Understanding the id_token in JWT

JWT (JSON Web Token) is a compact, URL-safe format for representing claims to be transferred between two parties. In this blog, we will break down the structure of a JWT id_token and explain its utility in the authentication process, particularly in enhancing security and streamlining user validation.

What is a JWT?

A JWT is a string made up of three parts: Header, Payload, and Signature. Each section is base64-url encoded and separated by dots (.). Here’s a breakdown of each part using a sample JWT:

Sample JWT

eyJraWQiOiJwazAxODMiLCJ0eXAiOiJKV1QiLCJhbGciOiJSUzI1NiJ9.eyJzdWIiOiI1MzEiLCJhd WQiOiIxMTQzMWNudiIsImF1dGhfdGltZSI6IjE2OTcyMDI4NzMiLCJpc3MiOiJodHRwczovL290c Gxlc3MuY29tIiwibmFtZSI6IkFzaHdpbiIsInBob25lX251bWJlcl92ZXJpZmllZCI6InRydWUiLCJhdX RoZW50aWNhdGlvbl9kZXRhaWxzIjoibnVsbCIsInBob25lX251bWJlciI6Iis5MTcwNDI1MDc2NDY iLCJleHAiOjE2OTcxODY4MjQsImlhdCI6MTY5NzE4MzIyNH0.m5BwCX59ZpMjhsv8WNxURMu dCjhrm0m7NqEncTqXBENEdMjxp4F7kWbgCfSFuVTzi0xvG3nj8d-LvX1tfXyHwn98Tj-JA4rQbV ORjmkM9gLpEag6c9B0VpHHewNmUBXDS0rOzBQhsui7-jTgB1V388EqSHe-c7dvXndkxETQy wwcPgnT9_AID5hRVlMChfF11mA2bhqwRyzHBAYTxbk2wzY7YbQIxk58NDRV7elSPSSO-uewe L_M4_opiEkjIX0xk4AvZbD_dLtzIknhQ26X7cmxaATeCHN9Jqzoy9eTCRO5l0aIIVYwOdl4Y-y9t-h 6TEVj80gTirN0CoB_NGmxUw

Decoded JWT

  • Header
    {
      "kid": "pk0183",
      "typ": "JWT",
      "alg": "RS256"
    }
    
  • Payload
    {
      "sub": "531",
      "aud": "11431cnv",
      "auth_time": "1697202873",
      "iss": "https://otpless.com",
      "name": "Ashwin",
      "phone_number_verified": "true",
      "authentication_details": "null",
      "phone_number": "+917042507646",
      "exp": 1697186824,
      "iat": 1697183224
    }
    
  • Signature Securely verifies the token using HMAC SHA256 algorithm.

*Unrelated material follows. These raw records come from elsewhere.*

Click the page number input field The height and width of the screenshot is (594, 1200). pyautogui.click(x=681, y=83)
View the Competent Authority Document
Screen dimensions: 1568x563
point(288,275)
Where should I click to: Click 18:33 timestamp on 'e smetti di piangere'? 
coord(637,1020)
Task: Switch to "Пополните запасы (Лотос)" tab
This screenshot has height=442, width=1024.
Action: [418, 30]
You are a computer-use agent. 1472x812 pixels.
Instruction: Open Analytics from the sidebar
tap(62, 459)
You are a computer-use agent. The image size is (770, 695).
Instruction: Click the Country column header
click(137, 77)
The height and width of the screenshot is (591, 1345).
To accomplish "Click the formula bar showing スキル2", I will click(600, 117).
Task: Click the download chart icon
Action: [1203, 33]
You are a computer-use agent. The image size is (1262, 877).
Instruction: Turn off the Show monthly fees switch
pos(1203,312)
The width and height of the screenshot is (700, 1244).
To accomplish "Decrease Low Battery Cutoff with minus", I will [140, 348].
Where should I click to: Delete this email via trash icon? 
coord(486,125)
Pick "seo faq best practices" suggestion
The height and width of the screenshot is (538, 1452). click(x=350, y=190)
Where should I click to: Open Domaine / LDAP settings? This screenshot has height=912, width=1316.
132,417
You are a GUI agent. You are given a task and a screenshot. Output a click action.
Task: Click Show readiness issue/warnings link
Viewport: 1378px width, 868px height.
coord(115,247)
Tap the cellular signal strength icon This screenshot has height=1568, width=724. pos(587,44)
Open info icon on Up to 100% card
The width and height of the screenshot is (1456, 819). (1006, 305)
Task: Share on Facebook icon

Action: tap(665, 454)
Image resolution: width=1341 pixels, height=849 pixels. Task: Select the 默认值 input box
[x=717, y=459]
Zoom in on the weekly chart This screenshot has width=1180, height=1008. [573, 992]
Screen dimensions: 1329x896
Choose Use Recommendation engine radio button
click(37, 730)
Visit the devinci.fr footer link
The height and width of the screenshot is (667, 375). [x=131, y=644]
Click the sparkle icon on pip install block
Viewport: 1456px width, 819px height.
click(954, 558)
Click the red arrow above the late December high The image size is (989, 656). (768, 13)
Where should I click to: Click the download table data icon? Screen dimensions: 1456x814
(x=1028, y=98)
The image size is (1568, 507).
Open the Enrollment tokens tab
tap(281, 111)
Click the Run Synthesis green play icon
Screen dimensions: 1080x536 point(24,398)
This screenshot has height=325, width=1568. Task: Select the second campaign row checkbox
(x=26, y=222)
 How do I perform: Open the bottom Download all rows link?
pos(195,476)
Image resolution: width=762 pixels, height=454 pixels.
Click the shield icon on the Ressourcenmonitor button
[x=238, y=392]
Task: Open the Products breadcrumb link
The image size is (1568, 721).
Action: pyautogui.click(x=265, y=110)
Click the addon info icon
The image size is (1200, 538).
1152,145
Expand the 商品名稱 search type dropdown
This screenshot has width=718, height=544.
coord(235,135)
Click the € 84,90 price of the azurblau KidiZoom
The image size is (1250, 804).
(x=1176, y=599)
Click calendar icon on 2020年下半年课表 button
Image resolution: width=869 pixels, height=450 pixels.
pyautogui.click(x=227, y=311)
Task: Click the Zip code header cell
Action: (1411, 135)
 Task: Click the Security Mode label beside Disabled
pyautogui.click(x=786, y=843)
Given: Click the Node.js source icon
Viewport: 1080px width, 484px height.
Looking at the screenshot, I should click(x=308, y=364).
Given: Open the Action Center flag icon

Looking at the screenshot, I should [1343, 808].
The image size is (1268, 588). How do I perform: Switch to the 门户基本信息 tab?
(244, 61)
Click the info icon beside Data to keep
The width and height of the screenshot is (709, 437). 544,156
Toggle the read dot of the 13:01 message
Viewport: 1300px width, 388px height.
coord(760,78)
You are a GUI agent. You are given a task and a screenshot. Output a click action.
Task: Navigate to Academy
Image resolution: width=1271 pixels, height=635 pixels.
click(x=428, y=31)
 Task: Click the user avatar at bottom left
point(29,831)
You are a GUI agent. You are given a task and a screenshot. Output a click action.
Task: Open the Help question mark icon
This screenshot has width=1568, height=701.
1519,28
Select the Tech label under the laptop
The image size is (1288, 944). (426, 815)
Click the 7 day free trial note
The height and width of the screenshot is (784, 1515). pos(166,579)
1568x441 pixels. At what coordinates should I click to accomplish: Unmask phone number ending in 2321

Why Use JWT for Authentication?

JWTs are designed to carry a significant amount of information as claims. Claims are statements about an entity (typically, the user) and additional metadata. There are several benefits to using JWTs:

  • Compact: Can be sent through URL, POST parameter, or inside HTTP header.
  • Self-contained: The payload contains all the required information about the user, avoiding the need to query the database more than once.
  • Secure: Signature ensures that the token isn’t altered.

Verification of JWT

Verifying the JWT’s signature is crucial for ensuring that the token’s integrity and authenticity are maintained. Here’s what needs to be verified:

  • Signature: Validate it against the public key.
  • Issuer (iss): Confirm it matches the expected issuer.
  • Audience (aud): Ensure it matches the expected client ID.
  • Expiration (exp): The current date/time must be before the expiration date/time listed in the JWT.
  • Issued at (iat): Ensure that the issuance date is reasonable (e.g., the token was not issued in the future).

Conclusion

JWTs streamline the authentication process by minimizing the need for multiple database hits and providing a secure method to transfer user data. By understanding the structure and usage of id_token, developers can implement more efficient and secure web applications.